CARTA PARA O MENINO DE LUZ*
Ei,
leãozinho, vamos dançar? Por aqui as folhas não demoram a renovar
as tardes de outono. Que assim seja, pois, para que possa girar,
sempre, a roda dessa morte-vida, a propósito da sua partida, que
marcara uma série de rompimentos inevitáveis e necessárias às
relações, em si mesmas, viciadas, o que outrora nos remetera aos
ensinamentos de Buda. Para além dos nossos desejos, que se
materializavam a cada passo e a cada compasso, sob a aliança entre
uma sensibilidade e uma inteligência raramente comungadas, as
experiências acumuladas em nossa trajetória emancipada não
haveriam de anular as possibilidades de sermos surpreendidas, a
qualquer momento. Talvez porque você não projetasse as suas sombras
no mundo, jamais poderíamos mensurar o peso que se escondia por
detrás da sublimação poética mais pura, da qual trataram
Bachelard (2002) e Calvino (1990), por meios diferentes, a despeito
da densidade em nossas confissões trocadas nas intermitências de
rotinas atribuladas, pelas noites de uma estrada inquieta, a mesma
que te levaria a uma viagem sem retorno. Nunca imaginamos que
fôssemos te perder em um salto fatal, que você pudesse cair direto
dos seus sonhos, assim. Você não tem juízo, menino? Não sabia que
eles são feitos de céu e carmim? Gostaríamos de ter coragem para
voarmos ao seu lado, mas ainda me restam as agruras da vida, os
martírios em flor. Estamos a semear a terra que nos revolve às
sensações do primeiro instante, desde a incredulidade do seu nome,
ao drama que nos fez correr pela cidade vazia, atravessar templos
sagrados, enfrentar as bestas e as feras do inferno de Dante. Ainda
temos o calor do nosso último abraço, que irradiamos às luzes de
uma clínica, onde compusemos o triângulo da paz, com agulhas
espetadas. Ainda temos a espada de São Jorge, que você replantara,
para melhor guerrearmos, as pétalas coloridas das flores que você
regava, sob os nossos ares de escravas brancas, ali, onde a sua
leveza, por tão breve, fizera levitar, também, o fardo da nossa
jornada. Tudo acontecera naquele dia, em que ansiávamos por te
contar a nossa nova descoberta, sobre a possibilidade do jogo como
estratégia política de profanação, o que você fazia tão bem,
pelas algaravias
lúdico-pedagógicas, como artista e pensador.
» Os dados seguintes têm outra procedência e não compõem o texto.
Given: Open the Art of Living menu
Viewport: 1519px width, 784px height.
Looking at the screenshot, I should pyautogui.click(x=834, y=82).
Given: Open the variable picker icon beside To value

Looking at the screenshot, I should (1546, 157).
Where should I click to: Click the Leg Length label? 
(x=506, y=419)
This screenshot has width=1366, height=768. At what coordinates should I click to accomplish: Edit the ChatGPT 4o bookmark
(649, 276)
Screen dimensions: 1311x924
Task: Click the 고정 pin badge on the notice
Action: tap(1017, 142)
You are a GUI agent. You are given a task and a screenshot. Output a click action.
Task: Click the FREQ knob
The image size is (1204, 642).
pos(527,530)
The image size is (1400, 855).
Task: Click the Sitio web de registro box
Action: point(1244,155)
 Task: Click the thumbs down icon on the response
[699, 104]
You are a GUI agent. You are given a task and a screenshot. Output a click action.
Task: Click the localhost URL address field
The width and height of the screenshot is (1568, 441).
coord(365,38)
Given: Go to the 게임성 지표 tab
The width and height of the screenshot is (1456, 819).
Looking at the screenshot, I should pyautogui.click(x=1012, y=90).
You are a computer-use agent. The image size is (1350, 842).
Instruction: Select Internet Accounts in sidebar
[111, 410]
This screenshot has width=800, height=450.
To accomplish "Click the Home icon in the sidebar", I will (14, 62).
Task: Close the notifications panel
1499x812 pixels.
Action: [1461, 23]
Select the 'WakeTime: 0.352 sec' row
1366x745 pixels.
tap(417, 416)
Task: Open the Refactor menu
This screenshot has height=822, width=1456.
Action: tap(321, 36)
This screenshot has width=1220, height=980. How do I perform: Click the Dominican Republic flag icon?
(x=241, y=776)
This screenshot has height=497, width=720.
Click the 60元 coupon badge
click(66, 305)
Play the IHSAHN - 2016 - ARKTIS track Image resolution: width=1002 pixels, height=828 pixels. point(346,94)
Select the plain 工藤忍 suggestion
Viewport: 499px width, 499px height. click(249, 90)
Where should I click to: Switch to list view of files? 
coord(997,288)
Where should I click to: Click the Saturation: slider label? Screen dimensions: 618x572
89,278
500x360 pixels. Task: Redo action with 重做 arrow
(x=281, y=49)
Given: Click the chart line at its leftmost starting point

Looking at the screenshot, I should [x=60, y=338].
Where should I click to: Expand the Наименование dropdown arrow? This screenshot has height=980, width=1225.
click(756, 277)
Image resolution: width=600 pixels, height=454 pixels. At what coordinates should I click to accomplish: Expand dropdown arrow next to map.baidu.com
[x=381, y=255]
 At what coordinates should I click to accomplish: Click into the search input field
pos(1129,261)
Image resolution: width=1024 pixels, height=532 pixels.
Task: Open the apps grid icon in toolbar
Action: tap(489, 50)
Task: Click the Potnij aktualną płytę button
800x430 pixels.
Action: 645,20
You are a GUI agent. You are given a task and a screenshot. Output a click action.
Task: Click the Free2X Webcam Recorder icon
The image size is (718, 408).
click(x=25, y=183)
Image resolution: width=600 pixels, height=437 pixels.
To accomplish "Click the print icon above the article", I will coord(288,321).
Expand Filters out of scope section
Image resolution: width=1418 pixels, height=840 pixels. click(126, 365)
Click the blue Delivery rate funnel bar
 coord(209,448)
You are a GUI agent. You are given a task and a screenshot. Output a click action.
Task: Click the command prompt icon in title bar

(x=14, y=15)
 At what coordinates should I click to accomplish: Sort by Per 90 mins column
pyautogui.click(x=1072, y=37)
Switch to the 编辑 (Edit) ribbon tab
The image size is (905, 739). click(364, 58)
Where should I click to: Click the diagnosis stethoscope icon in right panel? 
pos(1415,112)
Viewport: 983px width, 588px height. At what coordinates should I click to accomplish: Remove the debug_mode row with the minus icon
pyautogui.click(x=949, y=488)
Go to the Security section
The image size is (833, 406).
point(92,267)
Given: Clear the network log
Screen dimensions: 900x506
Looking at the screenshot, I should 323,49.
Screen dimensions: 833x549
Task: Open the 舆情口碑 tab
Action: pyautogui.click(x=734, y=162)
Nós, que andávamos a
te querer em meio às máscaras duvidosas do carnaval, por
seu-cuidado-de-si-que-também-nos-cuidava, nós, como Genésio, filho
do vento, que nem mais a brisa acolhe,
nos tornáramos irmãs da sua delicadeza. Bem aventurada a intuição
da urgência que tivemos em te entregar as Epístolas
Profanas,
que lhe foram roubadas em um lapso de conveniência reparada, o que
nos proporcionara mais um ritual de encontro e despedida, a encomenda
insólita que, dentre outras coisas, nós te confiamos, essa palavra
que se aplica muito pouco, e o crepúsculo anônimo no qual, em vão,
te procurávamos, para curar o nosso abandono. Seguiremos a garimpar
a mito-poética-performativa, nas terras áridas dos sertões
infinitos, em memória dos seus sonhos, e a defender a epistemologia
implícita em nosso fazer, sobre o solo empobrecido de uma tradição
científica. Devemos esclarecer, ainda, que a artista não é, mesmo,
uma ser especial, senão daquele modo, que Agambem (2007) explicara
muito bem, pela comum humanidade da sua revelação, não, apenas, em
função da obra que comunica, como, também, das condições
elementares que precisa para bem fazê-lo, e que não lhe foram
dadas, a exclusão social que nos é acusada, e que nos cabe
reivindicar, pelo convencimento, todavia, frente aos discursos duros
que não cansam de repetir, sem diferenciar, toda espécie de
administrador, político e economista. Em contrapartida, não vemos
outra operária mais empenhada em seu ofício. Nós, que poderíamos
ter respondido em palavras quando você nos escrevera TE AMO,
julgávamos que pudéssemos fazê-lo com desenhos e gestos, ou,
ainda, que fosse possível amar em silêncio.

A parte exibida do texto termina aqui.